Review Summary: Perfectly crafted, charmingly awkward, a must own.
It may be a little odd to admit it, but I consider myself a songwriter. Not a particularly good one mind you but one nonetheless. I write enough to get by and find myself improving with time but Chutes Too Narrow makes me want to give up. The song writing is so good, it’s like James Mercer throws down a gauntlet that after almost a decade, I have yet to hear its songwriting topped in terms of shear wit. Listening to Gone for Good, is particularly aggravating, “Just leave the ring on the rail/for the wheels to nullify”, yelps Mercer. In all likelihood I might never come close to writing a line that clever, much less a whole song.

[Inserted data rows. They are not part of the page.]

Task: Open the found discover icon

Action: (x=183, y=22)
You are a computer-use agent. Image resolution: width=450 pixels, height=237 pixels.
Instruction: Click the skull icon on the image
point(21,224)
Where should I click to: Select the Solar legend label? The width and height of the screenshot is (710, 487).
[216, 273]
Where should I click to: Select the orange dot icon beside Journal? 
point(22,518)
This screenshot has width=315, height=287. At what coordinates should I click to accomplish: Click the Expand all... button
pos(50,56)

The Shins are (were?) a five piece group from Albuquerque who caught the world by the ear with Oh, Inverted World!, a brilliant album of catchy tunes with lyrics deeper than they first appear. It was a great debut, but The Shins really came into their own here. The songs on Chutes Too Narrow often hop scotch between indie, country, and folk, occasionally in the same song and have hooks so huge you could catch a fish with them. Kissing The Lipless quickly gets bored of its acoustic arrangement and throttles it within the first minuet. Mine’s Not a High Horse rolls through the verse into the chorus, and it features one of those chorus hooks. The kind that gets stuck in your head for days and you just don’t mind. It’s just that good of a song. Track two and we may already have the album highlight. The remainder run a spectrum between fast driving rock n’ roll (So Says I, Fighting in a Sack), choral pop (Saint Simon), and folk (Young Pilgrims, Pink Bullets), bands often shoot for many different styles and usually end up being bad at all of them, The Shins could have built an album off of the styles explored on Chutes Too Narrow.

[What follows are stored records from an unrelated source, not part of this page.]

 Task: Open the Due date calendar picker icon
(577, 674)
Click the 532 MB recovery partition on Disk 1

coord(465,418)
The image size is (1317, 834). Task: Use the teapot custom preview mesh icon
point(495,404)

It feels appropriate to mention how important The Shins were; they provided a perfect entry point into indie music, even more so than similarly critically acclaimed indie bands like The Strokes and Interpol. The difference between those bands and The Shins were The Shins were not cool. They didn’t exude confidence or mystery, they were awkward and shy. It gave them a key relationship between them and their fans, the awkward and shy ones. Indie would be in a different place right now without The Shins, and they didn’t even have to make some huge stylistic change to do it either. Music like this has been made before, but it’s rarely felt this fresh. This is just a tightly packed collection of tunes you can hum all day long, don’t miss it, it might just change your life.